Industry has quickly moved to address breaches but have largely ignored another significant user problem: data ownership during change of control events – i.e. acquisition, IPO or more likely for most startups wind down. For example, Wal-Mart recently bought Social Calendar - a service that creates birthday and holiday reminders to augment their database with customers’ dates. Typically, the company blog announces the control event with promises of no changes at this time followed by quiet changes to match the buyer’s policies. Lather, rinse, and repeat. The consumer typically has no clear control over continued use of data despite material changes.
While acquisitions and IPOs trigger the psyche’s ingrained response against corporate Goliaths, the more insidious case is when your favorite startup goes bankrupt or shuts down. Who owns the consumer data? Will the highest bidder in a liquidation honor the privacy commitments in the initial terms? When there is a thriving black market for personal information - Who will guarantee that “worthless” assets of a defunct startup won’t end up in some hacker’s lair?
A Modest Proposal
The industry can address this following two simple rules:
Allow users to completely and easily delete their user information from your site (Instagram seems to do this)
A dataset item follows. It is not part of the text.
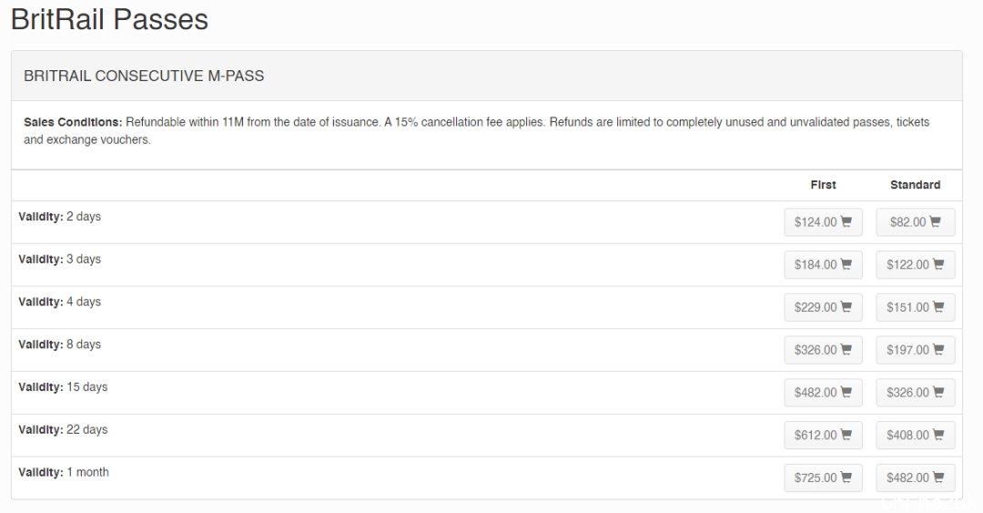Click the Standard column header

pyautogui.click(x=916, y=185)
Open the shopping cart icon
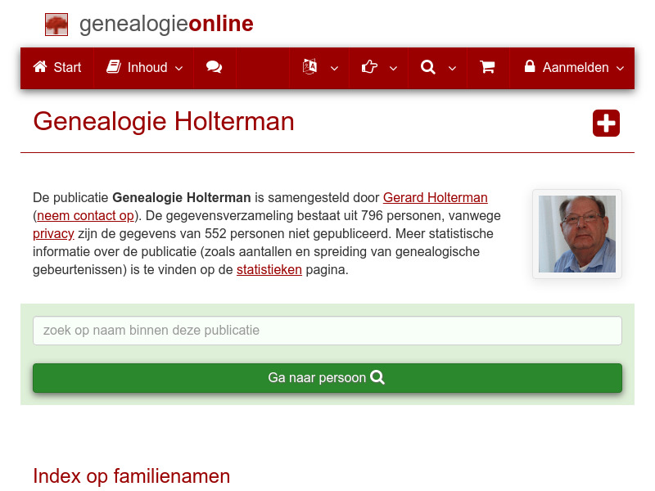This screenshot has height=491, width=655. pyautogui.click(x=487, y=68)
Allow users to export all their data in a simple human readable experience (HTML, PDF, JPGs, TXT, etc.) and a machine readable format that can be imported by other service - Data portability (JSON, XML, CSV, etc.) - Instagram users have to do this through 3rd party services today.
But there is a Catch.
This is a catch-22 for Startups. Well-intentioned startups might want to do the right thing for the customer and provide data portability options. However, doing so could put these same startups at a competitive disadvantage when it comes to acquisitions. Some buyers simply see the transaction as a user/data acquisition rather than a product/service acquisition. In these cases, all other things being equal, a startup that can deliver user data will garner a higher valuation than one with caveats.
Regulators, Mount Up.. But is it the right choice?
One way out of this quandary is for the regulatory bodies to make data portability mandatory - Users own their data and are allowed to move it into and out of systems at their will. Somewhat similar to the FCC mandate for phone number portability between carriers.
The devil however, as they say, is in the details. Today, social media is nascent and evolving in terms of its data collection practices. And, the regulators and legislators are too far away from the complexity of innovation to effectively create safeguards without stifling progress and innovation.
Let’s hope that in the Internet age the industry can quickly develop responsible corporate leaders who set clear consumer friendly standards for exporting and extinguishing consumer data before being regulated from the outside.